For instructions on downloading and preparing the custom dataset for training InstructPix2Pix, refer to the official Instruct-Pix2Pix Repository
Model Configuration#
Data Configuration#
data:
data_path: ???
num_workers: 2
data_path
: Path to the instruct-pix2pix dataset. Users are required to specify this path.

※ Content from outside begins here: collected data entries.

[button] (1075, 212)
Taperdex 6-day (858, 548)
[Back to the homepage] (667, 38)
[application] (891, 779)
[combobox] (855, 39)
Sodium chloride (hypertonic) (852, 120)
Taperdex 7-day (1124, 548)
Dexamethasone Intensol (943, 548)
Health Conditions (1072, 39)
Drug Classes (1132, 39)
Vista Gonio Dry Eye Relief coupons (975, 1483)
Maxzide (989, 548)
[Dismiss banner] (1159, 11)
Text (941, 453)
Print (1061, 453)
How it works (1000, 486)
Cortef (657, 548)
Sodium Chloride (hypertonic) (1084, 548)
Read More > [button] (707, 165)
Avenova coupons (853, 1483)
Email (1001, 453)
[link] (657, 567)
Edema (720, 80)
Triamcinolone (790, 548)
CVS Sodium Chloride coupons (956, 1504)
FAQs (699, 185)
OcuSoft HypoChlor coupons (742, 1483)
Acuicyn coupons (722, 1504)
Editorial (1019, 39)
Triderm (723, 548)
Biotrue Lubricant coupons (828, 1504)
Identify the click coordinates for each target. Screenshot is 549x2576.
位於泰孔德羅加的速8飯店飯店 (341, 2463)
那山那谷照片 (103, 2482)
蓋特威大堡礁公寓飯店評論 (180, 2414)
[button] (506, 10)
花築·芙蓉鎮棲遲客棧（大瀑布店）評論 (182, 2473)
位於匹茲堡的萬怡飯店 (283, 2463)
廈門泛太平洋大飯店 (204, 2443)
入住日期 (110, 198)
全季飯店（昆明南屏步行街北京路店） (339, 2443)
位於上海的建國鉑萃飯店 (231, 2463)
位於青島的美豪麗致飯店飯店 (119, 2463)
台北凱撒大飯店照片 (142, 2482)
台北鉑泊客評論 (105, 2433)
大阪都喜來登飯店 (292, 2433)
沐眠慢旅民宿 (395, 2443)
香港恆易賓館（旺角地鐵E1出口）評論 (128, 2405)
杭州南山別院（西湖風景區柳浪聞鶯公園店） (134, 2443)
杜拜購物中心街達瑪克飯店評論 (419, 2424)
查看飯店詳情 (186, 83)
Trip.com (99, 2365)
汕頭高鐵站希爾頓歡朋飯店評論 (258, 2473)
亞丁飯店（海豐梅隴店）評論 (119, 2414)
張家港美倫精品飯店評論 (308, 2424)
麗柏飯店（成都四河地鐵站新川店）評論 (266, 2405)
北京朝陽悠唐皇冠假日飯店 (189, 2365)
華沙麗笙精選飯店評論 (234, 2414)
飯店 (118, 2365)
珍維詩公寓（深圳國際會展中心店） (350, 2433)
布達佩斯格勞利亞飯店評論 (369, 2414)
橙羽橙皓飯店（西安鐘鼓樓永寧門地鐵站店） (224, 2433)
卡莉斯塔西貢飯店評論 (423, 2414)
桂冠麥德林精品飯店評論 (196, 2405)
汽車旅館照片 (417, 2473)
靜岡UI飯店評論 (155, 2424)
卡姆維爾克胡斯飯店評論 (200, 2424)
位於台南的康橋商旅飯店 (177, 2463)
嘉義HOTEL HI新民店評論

Further details on the dataset are available at Instruct-Pix2Pix Repository.num_workers
: Denotes the number of worker processes for data loading, determining the number of subprocesses used.
Essential Model Configuration#
model:
first_stage_key: edited
cond_stage_key: edit # txt for cifar, caption for pbss
unet_config:
_target_: nemo.collections.multimodal.modules.stable_diffusion.diffusionmodules.openaimodel.UNetModel
from_pretrained:
in_channels: 8
first_stage_key
: Key for the model’s initial processing stage. Set to edited for InstructPix2Pix.cond_stage_key
: Key for the model’s conditional stage. Set to edit for InstructPix2Pix.unet_config
: Configuration parameters for the UNet model within the NeMo collection._target_
: Designates the target module for the UNet model in the NeMo collection.from_pretrained
: (Value not provided) Generally indicates the path or identifier of a pretrained model.in_channels
: Specifies the number of input channels for the UNet model. Here, the value is set to 8, with the initial 4 channels dedicated to image guidance.
Additional model configurations align with Stable Diffusion (refer to Stable Diffusion).
References#
Tim Brooks, Aleksander Holynski, and Alexei A. Efros. Instructpix2pix: learning to follow image editing instructions. 2022. arXiv:arXiv:2211.09800.